NATURE-INSPIRED POPULATION-BASED EVOLUTION OF LARGE LANGUAGE MODELS
This paper introduces GENOME(+), a novel framework inspired by biological evolution for adapting and improving Large Language Models (LLMs). It treats LLM weights as "genes" and uses evolutionary operations like crossover (combining weights of different LLMs), mutation (introducing small changes to weights), and selection (keeping the best-performing LLMs). GENOME+ extends this with succession (learning from the best and worst performers) and ensemble (combining outputs of multiple LLMs) to enhance performance.

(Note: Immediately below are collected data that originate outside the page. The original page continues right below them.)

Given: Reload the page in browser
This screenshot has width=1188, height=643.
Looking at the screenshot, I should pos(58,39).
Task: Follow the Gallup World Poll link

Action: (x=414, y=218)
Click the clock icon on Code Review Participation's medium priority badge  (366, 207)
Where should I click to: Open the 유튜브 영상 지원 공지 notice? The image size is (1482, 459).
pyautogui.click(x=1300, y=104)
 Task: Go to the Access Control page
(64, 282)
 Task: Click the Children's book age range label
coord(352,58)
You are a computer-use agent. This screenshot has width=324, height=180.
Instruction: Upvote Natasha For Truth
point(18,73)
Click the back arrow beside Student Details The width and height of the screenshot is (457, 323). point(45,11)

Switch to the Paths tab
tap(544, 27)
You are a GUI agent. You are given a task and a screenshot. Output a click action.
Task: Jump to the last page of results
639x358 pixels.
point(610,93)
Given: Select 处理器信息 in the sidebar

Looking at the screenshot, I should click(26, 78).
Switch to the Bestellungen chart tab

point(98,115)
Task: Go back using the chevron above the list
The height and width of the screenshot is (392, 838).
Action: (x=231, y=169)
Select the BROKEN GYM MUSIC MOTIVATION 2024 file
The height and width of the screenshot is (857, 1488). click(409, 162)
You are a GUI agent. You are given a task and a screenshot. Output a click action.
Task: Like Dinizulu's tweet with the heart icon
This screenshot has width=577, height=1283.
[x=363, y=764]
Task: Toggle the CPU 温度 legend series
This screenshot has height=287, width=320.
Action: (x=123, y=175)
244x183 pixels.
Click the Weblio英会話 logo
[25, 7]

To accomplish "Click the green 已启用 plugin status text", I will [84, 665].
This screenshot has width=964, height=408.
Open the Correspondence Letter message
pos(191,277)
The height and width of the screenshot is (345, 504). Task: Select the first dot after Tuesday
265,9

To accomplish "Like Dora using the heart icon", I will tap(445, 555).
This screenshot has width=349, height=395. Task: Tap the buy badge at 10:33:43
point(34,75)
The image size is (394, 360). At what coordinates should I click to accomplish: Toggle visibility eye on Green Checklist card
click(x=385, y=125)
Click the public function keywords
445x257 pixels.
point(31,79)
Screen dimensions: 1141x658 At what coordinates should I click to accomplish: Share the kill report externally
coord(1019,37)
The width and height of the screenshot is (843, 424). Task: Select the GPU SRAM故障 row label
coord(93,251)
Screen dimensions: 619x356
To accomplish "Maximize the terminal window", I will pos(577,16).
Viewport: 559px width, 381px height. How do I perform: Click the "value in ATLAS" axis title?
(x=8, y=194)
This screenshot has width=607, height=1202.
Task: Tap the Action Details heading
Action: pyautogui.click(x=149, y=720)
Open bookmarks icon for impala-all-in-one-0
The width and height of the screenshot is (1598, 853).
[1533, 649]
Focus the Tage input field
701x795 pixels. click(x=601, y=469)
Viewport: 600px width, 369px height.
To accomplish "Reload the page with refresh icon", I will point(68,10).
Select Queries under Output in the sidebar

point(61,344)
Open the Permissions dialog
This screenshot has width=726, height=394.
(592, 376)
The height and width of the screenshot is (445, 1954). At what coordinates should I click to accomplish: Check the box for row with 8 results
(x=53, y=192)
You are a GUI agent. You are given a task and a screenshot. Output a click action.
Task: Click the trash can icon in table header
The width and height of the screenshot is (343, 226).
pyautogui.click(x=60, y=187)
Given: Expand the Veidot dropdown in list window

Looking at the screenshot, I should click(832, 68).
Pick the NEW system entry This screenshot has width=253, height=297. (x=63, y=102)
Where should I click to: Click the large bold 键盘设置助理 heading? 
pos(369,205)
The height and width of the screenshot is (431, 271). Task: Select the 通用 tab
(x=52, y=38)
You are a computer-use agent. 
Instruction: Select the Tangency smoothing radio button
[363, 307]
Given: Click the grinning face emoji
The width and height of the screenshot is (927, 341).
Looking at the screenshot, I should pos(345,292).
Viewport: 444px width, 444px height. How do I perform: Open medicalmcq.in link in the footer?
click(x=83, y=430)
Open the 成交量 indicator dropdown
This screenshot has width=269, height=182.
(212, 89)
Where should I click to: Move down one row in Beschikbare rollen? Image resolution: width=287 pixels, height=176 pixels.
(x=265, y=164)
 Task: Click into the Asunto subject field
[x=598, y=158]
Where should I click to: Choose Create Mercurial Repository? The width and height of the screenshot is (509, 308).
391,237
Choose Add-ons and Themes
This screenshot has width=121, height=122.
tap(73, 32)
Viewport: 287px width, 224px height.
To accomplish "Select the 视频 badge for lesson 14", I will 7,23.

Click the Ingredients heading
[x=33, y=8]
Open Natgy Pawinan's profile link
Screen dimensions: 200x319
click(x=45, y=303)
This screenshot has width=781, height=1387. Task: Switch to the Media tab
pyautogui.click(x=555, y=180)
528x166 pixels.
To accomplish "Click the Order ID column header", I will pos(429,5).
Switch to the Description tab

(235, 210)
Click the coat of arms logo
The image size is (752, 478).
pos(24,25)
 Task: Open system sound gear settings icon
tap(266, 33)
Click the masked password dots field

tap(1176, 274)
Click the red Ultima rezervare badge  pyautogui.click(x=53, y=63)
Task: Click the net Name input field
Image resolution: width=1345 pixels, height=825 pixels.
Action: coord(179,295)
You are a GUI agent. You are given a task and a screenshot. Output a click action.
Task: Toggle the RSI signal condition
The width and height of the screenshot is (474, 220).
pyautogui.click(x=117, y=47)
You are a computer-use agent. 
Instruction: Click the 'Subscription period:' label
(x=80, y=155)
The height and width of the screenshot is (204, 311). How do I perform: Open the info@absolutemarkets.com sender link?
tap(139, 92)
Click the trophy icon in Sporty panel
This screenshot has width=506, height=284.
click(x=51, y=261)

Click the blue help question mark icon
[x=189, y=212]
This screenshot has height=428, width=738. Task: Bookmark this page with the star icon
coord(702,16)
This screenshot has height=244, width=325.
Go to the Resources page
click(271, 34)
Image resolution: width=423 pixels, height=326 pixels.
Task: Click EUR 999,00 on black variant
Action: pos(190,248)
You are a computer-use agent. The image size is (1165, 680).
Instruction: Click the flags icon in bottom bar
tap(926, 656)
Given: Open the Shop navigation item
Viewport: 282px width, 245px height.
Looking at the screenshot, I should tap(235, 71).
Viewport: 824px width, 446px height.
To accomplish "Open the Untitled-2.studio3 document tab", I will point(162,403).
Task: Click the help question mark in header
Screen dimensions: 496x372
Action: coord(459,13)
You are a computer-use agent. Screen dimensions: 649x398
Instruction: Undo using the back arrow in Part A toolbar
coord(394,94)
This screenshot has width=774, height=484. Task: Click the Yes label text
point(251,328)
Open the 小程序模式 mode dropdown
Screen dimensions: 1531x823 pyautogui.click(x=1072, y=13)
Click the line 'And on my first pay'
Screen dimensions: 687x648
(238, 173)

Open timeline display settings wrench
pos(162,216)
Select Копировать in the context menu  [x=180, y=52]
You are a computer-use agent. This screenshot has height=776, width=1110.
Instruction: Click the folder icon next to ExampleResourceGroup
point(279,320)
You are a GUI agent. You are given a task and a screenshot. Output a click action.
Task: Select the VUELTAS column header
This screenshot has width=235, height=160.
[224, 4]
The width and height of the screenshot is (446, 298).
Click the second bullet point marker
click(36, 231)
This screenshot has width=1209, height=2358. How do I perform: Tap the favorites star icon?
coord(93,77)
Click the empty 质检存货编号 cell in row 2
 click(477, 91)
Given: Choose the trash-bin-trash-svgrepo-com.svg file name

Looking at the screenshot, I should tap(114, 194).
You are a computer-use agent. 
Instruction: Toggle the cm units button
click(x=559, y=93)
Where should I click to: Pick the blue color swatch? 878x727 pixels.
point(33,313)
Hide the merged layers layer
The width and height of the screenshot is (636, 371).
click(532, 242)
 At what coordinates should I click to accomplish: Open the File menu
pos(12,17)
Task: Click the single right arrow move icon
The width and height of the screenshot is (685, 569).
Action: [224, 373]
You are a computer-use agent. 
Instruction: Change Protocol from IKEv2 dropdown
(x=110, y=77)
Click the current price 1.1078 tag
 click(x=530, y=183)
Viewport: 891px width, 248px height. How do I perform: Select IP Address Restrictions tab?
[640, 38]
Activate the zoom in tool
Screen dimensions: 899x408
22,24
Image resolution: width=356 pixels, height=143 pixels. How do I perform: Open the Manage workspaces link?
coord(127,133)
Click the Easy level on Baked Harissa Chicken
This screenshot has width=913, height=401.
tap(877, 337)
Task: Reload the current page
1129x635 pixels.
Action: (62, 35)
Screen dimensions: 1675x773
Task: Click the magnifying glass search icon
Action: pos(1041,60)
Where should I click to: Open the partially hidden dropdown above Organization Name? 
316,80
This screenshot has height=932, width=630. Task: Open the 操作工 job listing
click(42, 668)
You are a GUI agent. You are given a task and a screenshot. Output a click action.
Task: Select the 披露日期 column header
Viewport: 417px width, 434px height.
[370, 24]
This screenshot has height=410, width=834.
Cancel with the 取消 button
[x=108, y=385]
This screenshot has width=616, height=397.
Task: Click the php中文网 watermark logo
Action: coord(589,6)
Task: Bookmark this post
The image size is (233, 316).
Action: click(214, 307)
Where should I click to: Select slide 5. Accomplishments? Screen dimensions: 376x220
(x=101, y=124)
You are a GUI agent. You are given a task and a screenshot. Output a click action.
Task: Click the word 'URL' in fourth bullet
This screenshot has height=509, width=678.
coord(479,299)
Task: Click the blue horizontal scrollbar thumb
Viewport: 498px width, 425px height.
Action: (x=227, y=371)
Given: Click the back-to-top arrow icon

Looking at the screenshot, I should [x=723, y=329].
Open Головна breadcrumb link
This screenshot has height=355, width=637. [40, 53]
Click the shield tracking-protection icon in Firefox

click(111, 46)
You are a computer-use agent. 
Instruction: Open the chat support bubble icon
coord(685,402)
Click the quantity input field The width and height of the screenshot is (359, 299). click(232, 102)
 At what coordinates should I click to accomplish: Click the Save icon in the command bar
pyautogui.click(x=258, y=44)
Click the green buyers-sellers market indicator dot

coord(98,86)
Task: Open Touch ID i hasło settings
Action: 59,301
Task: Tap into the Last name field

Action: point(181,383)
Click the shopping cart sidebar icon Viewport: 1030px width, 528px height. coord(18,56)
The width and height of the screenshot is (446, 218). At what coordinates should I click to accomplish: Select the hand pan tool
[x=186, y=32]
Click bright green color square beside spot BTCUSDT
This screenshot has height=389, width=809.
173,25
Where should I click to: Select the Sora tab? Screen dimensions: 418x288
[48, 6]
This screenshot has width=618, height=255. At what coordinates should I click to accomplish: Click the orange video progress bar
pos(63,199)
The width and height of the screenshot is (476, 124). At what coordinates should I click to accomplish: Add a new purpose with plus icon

Experiments show GENOME+ outperforms other LLM merging and adaptation methods, particularly in reasoning tasks, and effectively generalizes to new tasks with few or no samples. It is computationally efficient, requiring only a single GPU, and scales well with larger populations of LLMs. Key points relevant to multi-agent systems include the crossover mechanism as a means of agent knowledge transfer and the ensemble mechanism as a means of collective decision-making between agents. This work provides a potential foundation for evolving multi-agent systems of LLMs by merging, mutating, and selecting agent "genes" (weights), potentially leading to emergent capabilities and adaptable multi-agent systems.